Scientific classification
- Kingdom: Plantae
- Clade: Tracheophytes
- Clade: Angiosperms
- Clade: Eudicots
- Order: Caryophyllales
- Family: Cactaceae
- Subfamily: Cactoideae
- Genus: Parodia
- Species: P. magnifica
- Binomial name: Parodia magnifica (F.Ritter) F.H.Brandt

= Parodia magnifica =

- Genus: Parodia
- Species: magnifica
- Authority: (F.Ritter) F.H.Brandt
- Conservation status: EN

Species of cactus

Parodia magnifica is a species of flowering plant in the family Cactaceae, native to southern Brazil. One of several species called ball cactus, it is also called balloon cactus.

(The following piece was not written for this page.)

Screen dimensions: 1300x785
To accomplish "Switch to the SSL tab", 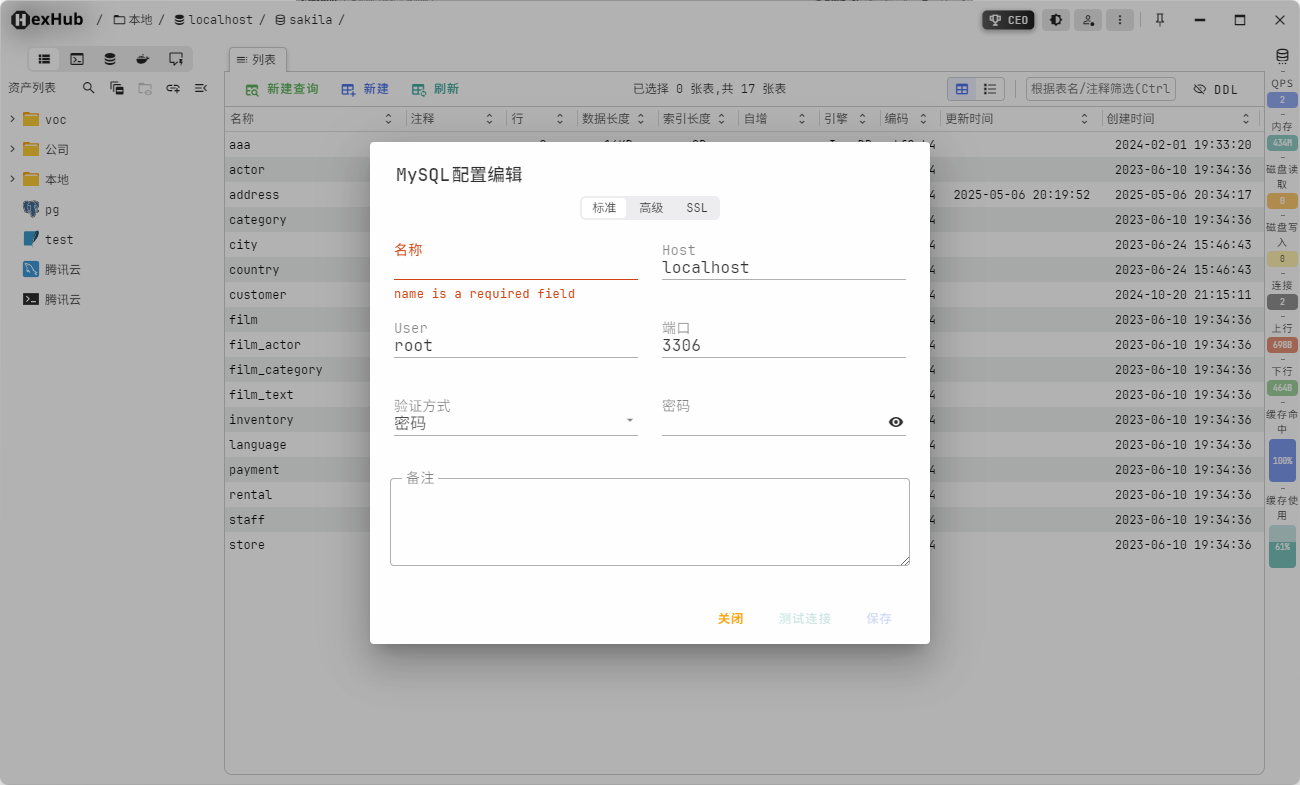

It grows to 7–15 cm tall by 45 cm broad, with heavily ribbed, spherical to columnar, spiny and hairy stems, bearing pale yellow flowers in summer. Its natural habitat is cool, dry temperate grassland at elevations of up to 800 m. Populations are sparse and fragmented, and it has been designated as "Endangered" by the IUCN Red List.

In cultivation it must be kept above 10 C, so in temperate regions is grown under glass. It has gained the Royal Horticultural Society's Award of Garden Merit.

==Synonyms==
- Notocactus magnificus
- Eriocactus magnificus

The plant may still be found listed under these synonyms in the horticultural literature.